===== Exercise input

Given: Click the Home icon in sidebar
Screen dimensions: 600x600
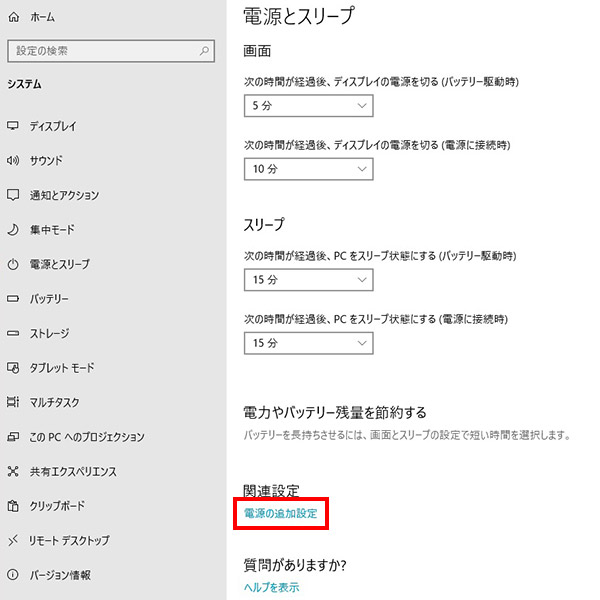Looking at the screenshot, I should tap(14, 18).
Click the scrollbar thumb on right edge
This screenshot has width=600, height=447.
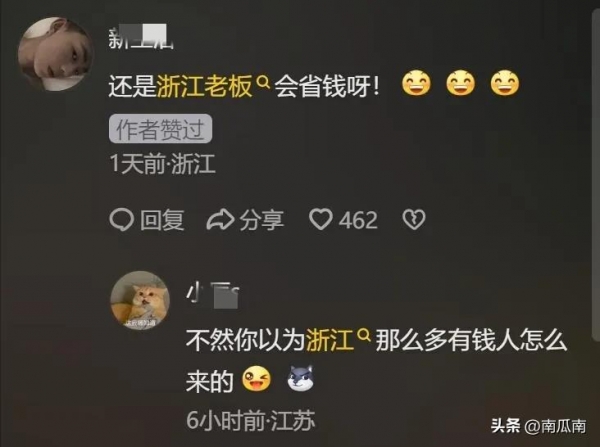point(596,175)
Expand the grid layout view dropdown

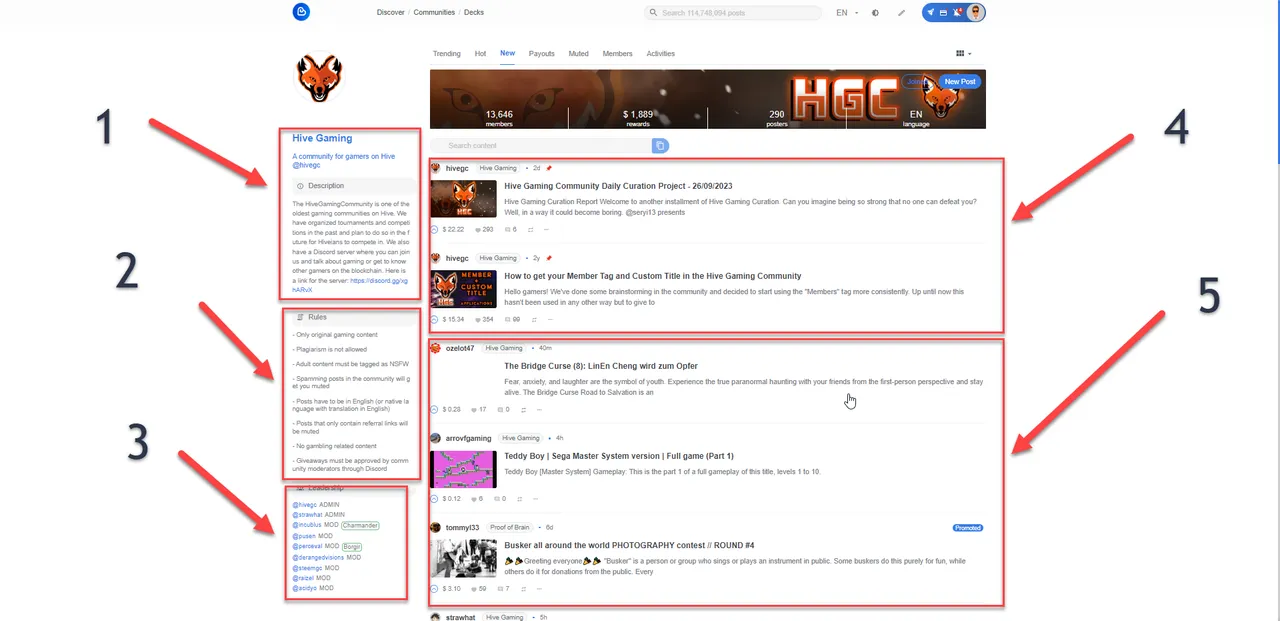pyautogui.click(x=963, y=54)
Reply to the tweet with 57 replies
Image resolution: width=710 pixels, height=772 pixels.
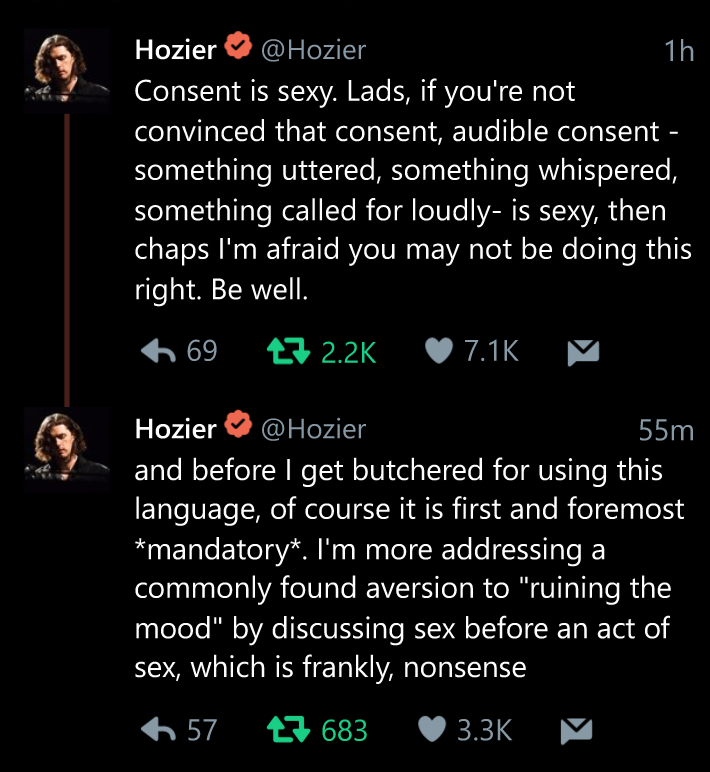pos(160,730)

==========
===== Exercise input

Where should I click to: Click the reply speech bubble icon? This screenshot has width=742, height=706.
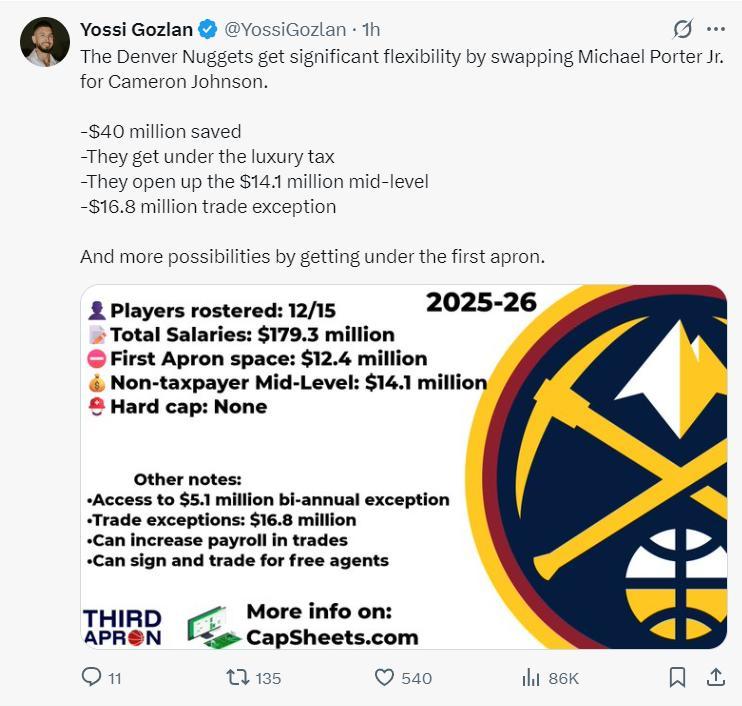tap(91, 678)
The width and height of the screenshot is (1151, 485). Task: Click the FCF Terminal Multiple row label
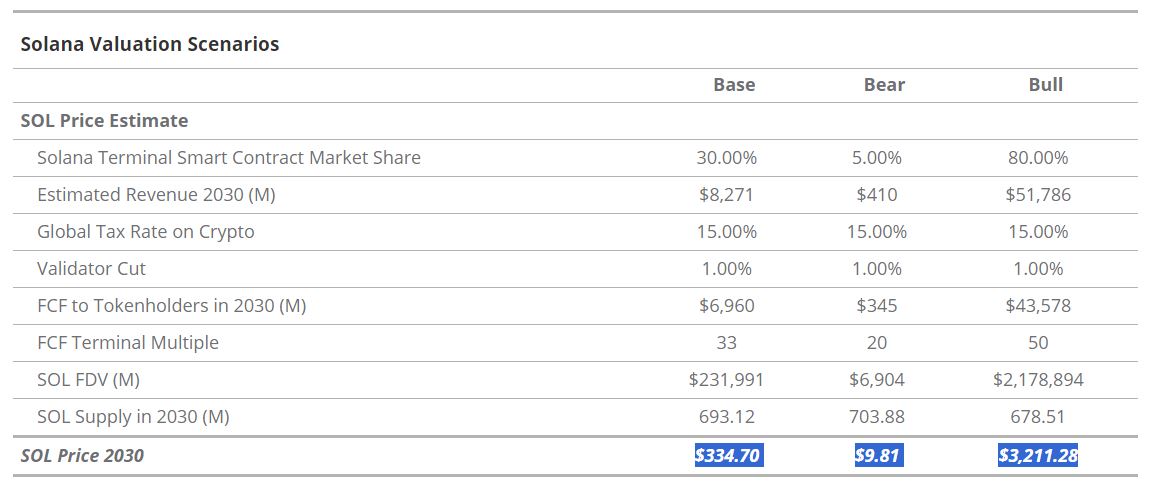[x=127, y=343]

==========

## Try it
Reproduce the data above exactly, but only from the line containing "Given: Click the Home icon in sidebar" through the line containing "Reply to the tweet with 57 replies"; skip the pictures.

## Task solution
Given: Click the Home icon in sidebar
Screen dimensions: 600x600
Looking at the screenshot, I should tap(14, 18).
Click the scrollbar thumb on right edge
This screenshot has width=600, height=447.
point(596,175)
Expand the grid layout view dropdown

pyautogui.click(x=963, y=54)
Reply to the tweet with 57 replies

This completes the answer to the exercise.